__Reading passage__
+ + + +

POLAND: "We are helping Ukrainian entrepreneurs move away from the ruins and recreate their businesses"

Tomasz Wróblewski, EESC member, Poland

When this war is over, Europe will no longer be defined by the experiences of the Second World War or the Cold War, but by everything that is happening today in Ukraine and its consequences, which cannot yet be predicted. What we will go through and the lessons we will learn will change most of our perceptions of the world.  

For Poland, this will forever be a nation-building moment. What we have learned about the fragility of the world by watching millions of people flee from evil, but also what we have learned about ourselves through hosting hundreds of thousands of foreign people in our homes, will leave its mark for years to come.

We sometimes speak about the Ukrainisation of Poland, a spiritual transformation of these two countries.
 2.7 million people who have come to our country have found housing, help and places for their children in schools and kindergartens.

+ + + +

__Task directions__
Continue the piece on Poland hosting people fleeing the war in Ukraine, picking up right after its last sentence.

__Data shown__
+ + + +

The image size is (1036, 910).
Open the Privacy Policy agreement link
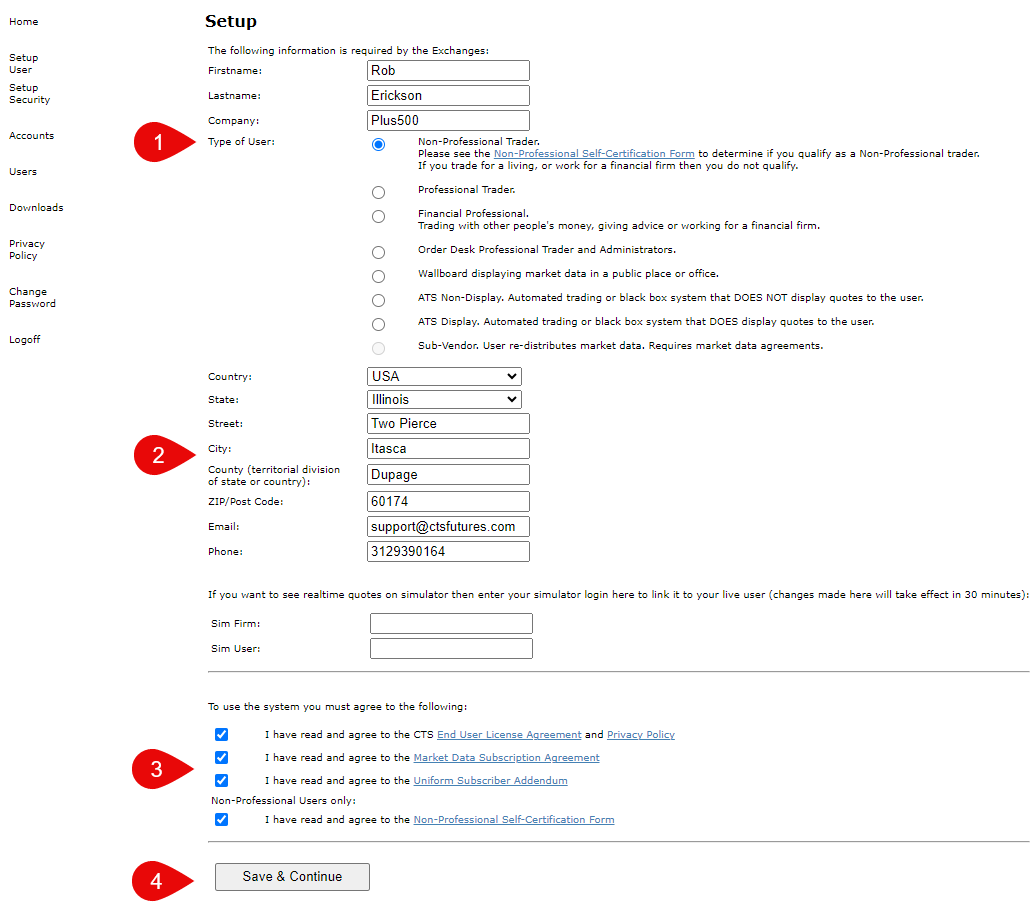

+ + + +

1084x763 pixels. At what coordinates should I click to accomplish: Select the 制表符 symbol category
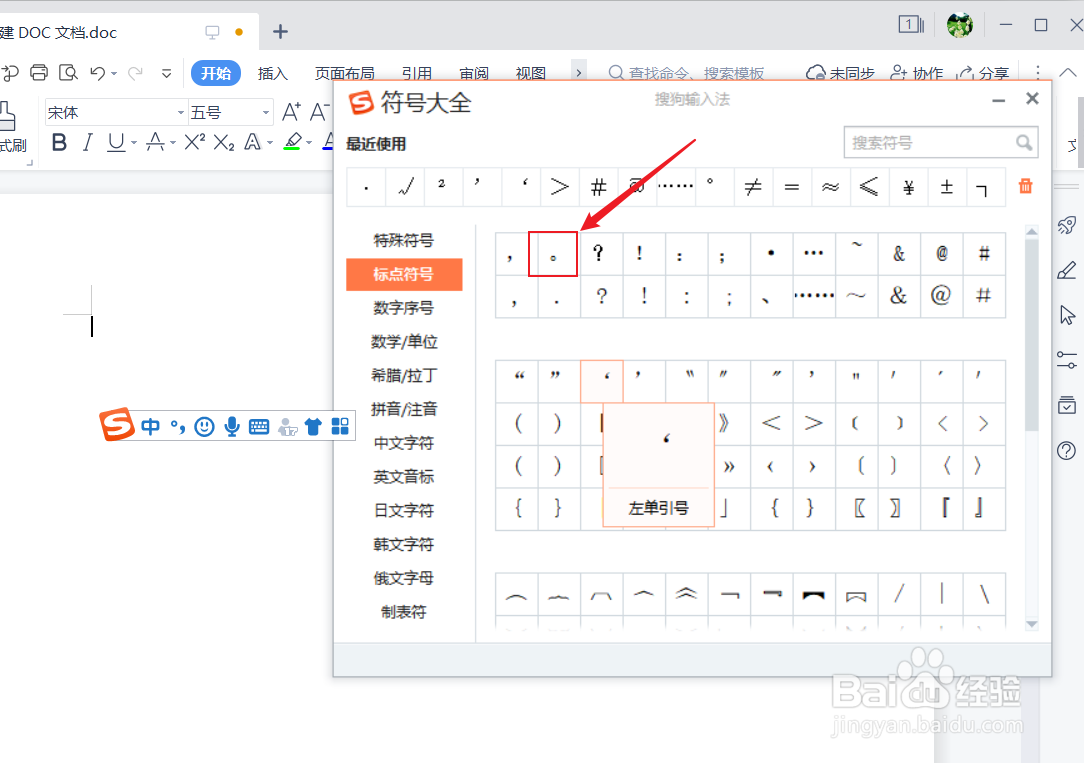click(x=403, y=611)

+ + + +

__Written response__
Everyone I know and people I meet on the street or in shops are doing something to help. Each in their own way. The bravest are transporting medication and bulletproof vests to Ukraine. Others spend all their free time helping immigrants fill in documents, open bank accounts or look for work. Those at the border spend all day welcoming refugees, who are crossing our border in increasing numbers.

They cook, find them lifts to other cities or countries, distribute hundreds of thousands of donations – blankets, backpacks, teddy bears for the kids. All of this is coming to the border from around the world.

What we can do as members of an organisation of entrepreneurs is help where we can contribute most. We are helping Ukrainian entrepreneurs recreate their businesses in Poland. Moving them away from factories, shops, clinics or beauty salons that lie in ruins and giving people – many of whom have been left without a home, without means to make a living and without their loved ones – a job in Poland.

 In the centre of Warsaw, there is an office for Ukrainian entrepreneurs' organisations. Besides office space and administrative support, we are helping them find space for companies that decide to rebuild their businesses in Poland. We started with renting tens of thousands of square metres of production space. Thanks to the generosity of Polish companies in the industrial part of Warsaw, Ukrainian entrepreneurs can receive space free of charge. They only pay for water and rubbish collection.

After almost two months of this refugee crisis, not one refugee camp, or any other place where human dignity and safety would be at risk, has been created in Poland.

Ukraine is entering a new stage of the war, but so is Poland. We want to give the people who have found a safe haven here their lives back. We can't give them back their country, but at least by giving them jobs we can give them back some sense of normality.